実際にカンファレンス終了後にいろんな人とセッションを同時視聴してみて、
- (動画の視覚的な情報量が多いので)動画のどこを見ればいいのかすぐにわからない
- 話を聞けばいいのか、見ればいいのかが直感的にぴんとこない
といったご意見をいただきました。
これは、現地参加していることでDisocrod・Miro・現地などで参加者同士で補完されていた情報がなくなったことが「動画を見るだけ」に切り替わって、自分一人で補完するしかなくないため、足りない情報量を補いきれないこと。
また、参加者側が取れる手段が「見る・聞く・話す・書く・手を動かす」から「見る・聞く」だけに限定されること。それによって減る参加時のLIVE感の減衰や、情報量の減少などがあります。

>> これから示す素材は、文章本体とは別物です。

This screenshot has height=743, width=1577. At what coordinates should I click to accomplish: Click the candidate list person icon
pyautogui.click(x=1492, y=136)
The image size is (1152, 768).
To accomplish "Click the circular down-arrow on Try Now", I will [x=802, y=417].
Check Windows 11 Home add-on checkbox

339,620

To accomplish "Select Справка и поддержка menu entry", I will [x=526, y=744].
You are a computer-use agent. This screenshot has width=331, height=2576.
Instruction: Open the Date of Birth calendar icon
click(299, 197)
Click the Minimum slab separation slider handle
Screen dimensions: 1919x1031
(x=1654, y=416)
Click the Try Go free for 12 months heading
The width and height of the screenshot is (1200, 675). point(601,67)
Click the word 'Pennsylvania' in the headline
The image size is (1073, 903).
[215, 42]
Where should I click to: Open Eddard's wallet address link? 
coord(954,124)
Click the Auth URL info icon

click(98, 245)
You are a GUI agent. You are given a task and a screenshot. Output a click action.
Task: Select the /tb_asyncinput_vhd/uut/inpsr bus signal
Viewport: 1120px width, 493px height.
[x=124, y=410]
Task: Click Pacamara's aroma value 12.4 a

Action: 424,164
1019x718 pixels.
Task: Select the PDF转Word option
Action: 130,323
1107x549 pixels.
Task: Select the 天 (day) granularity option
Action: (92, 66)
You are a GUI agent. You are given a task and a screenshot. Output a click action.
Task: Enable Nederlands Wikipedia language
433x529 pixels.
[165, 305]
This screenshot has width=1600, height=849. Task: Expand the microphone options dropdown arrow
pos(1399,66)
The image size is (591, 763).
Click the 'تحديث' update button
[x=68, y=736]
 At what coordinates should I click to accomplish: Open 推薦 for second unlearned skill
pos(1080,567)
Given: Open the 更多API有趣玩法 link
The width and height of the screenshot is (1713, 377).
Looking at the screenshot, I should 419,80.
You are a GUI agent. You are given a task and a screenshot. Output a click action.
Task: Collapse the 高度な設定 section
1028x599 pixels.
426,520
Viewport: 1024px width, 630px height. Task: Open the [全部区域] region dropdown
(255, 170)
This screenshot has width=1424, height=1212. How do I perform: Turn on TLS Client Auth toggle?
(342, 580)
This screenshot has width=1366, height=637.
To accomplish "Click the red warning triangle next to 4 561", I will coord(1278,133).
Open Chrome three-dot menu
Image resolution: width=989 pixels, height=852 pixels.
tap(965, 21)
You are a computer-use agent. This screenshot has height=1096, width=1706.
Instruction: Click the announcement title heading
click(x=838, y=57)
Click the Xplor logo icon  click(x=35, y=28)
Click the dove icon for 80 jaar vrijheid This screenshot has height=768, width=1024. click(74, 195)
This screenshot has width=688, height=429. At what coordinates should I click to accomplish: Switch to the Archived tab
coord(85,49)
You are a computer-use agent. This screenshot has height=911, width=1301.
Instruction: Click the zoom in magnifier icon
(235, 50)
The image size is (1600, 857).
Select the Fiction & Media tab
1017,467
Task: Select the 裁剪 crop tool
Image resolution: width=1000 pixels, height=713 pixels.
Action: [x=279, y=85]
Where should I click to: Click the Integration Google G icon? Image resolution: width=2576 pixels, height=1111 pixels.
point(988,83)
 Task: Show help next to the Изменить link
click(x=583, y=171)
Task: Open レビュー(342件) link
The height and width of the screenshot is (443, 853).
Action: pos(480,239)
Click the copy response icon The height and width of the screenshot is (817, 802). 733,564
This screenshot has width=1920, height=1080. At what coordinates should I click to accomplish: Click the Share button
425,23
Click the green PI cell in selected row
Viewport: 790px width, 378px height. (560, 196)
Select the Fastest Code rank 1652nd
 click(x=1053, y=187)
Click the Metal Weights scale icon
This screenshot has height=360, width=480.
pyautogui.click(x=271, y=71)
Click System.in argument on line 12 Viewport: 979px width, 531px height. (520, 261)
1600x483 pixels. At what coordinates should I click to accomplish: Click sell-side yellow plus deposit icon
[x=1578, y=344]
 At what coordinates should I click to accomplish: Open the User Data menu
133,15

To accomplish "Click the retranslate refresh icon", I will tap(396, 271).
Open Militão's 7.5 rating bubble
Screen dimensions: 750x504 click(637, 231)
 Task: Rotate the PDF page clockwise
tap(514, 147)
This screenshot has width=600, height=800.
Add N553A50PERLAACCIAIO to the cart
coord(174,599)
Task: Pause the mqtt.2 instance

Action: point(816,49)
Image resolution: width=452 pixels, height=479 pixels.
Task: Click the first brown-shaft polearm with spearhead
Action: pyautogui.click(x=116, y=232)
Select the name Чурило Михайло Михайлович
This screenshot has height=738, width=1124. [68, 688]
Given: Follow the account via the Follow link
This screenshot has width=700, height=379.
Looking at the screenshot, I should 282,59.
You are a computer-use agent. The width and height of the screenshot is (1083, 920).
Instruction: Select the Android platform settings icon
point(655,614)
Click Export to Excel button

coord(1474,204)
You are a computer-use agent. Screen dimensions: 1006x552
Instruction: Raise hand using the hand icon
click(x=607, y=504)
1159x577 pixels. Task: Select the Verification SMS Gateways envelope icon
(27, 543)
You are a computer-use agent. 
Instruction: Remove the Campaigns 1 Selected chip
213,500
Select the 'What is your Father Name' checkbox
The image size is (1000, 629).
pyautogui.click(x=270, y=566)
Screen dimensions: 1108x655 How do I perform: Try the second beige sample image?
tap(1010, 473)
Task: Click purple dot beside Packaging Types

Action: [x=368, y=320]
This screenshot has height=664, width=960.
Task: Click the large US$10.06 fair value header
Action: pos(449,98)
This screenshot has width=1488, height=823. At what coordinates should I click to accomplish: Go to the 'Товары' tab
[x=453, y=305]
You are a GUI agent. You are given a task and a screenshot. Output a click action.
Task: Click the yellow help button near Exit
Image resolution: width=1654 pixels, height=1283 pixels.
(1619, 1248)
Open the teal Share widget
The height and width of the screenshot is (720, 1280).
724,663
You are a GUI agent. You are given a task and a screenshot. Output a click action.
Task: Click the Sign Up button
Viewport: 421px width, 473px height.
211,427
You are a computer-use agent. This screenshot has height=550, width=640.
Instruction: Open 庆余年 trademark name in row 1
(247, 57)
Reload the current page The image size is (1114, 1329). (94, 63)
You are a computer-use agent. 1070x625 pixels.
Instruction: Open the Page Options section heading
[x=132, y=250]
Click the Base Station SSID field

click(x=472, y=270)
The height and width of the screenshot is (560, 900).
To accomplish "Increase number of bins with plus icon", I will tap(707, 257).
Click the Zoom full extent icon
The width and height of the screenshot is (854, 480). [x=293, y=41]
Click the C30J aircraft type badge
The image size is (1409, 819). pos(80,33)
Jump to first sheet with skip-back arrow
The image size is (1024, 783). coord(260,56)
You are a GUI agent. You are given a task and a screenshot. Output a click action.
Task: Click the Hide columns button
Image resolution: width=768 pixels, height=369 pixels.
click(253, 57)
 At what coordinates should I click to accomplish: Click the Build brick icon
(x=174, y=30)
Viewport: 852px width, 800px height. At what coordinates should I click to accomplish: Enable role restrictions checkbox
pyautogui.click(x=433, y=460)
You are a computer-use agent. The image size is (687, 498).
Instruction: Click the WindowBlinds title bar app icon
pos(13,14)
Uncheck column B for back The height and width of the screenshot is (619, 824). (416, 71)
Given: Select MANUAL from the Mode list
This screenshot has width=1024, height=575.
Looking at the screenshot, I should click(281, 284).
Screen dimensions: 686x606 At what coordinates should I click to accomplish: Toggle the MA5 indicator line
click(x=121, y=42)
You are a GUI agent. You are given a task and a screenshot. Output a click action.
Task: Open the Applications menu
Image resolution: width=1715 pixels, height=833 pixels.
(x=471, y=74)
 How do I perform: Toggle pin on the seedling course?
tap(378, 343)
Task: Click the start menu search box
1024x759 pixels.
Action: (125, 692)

Podcastや動画収録などでは、「後から聞く・見ることが前提」のため、視聴者に向けた仕掛けがいくつも取り込まれていました(#ふりかえりamもそう)。それらの仕組みを、カンファレンスのセッションの中でも、登壇者側が取り込むことで、後から見る人たちの理解・満足度を上げることにも直結していくのだと思います。
こうした仕掛けをカンファレンス・勉強会側が行っていくにはまだまだ変化には時間がかかるはずです。登壇者が自分たちで、そうした仕組みを取り込むことも必要になってきているのかもしれません。
その場にいる人も、あとで見る人も満足できる驚きのあるコンテンツの必要性
その場にいる人たちは、コンテンツの内容を自分たちで選択して作り上げることができます。その場で参加者の多数決・人気投票などによって選択された内容だからこそ、コンテンツの内容が普遍的なものであったとしても、満足感のある、納得感のあるものになるでしょう。
ただ、あとから見る人はどうでしょうか。コンテンツの選択は自分ではできませんし、納得感も得られにくい。そんな状態で普遍的なコンテンツを見ても「へー、いつものよく聞く話だ」という感覚になってしまいやすいんじゃないか?と思います。
コンテンツ選びの際にも、多数決・人気投票だけでなく、何かしらのカオス(予想不可能ななにか)があることで驚きも生まれてきそうです。そのカオスの種は、登壇者からいきなり投げ込まれるものではなく、参加者から投げ込まれたものであれば、満足感・納得感も得やすく、その場で新しい何かが生まれる期待・わくわく感も出てきそうです。
用意されたコンテンツとしてではなく、その場で一緒に作りこむ意外性の高いコンテンツ。これをやることで、あとから見る人にも驚きのある体験を届けられるかもしれませんね。
そしてRSGT2023へ
色々と妄想も膨らんだところで、来年のRSGT2023に向けて、新しい実験をたくさんしていきたいと思います。
フーリー&カエリ―がセッションにやってくるかはわかりません。ただ、双方向性の高い、そして今年ではできなかった新しい体験を、来年のセッションでも作り上げていきたいと思っています。
これからも、応援していいただけると嬉しいです。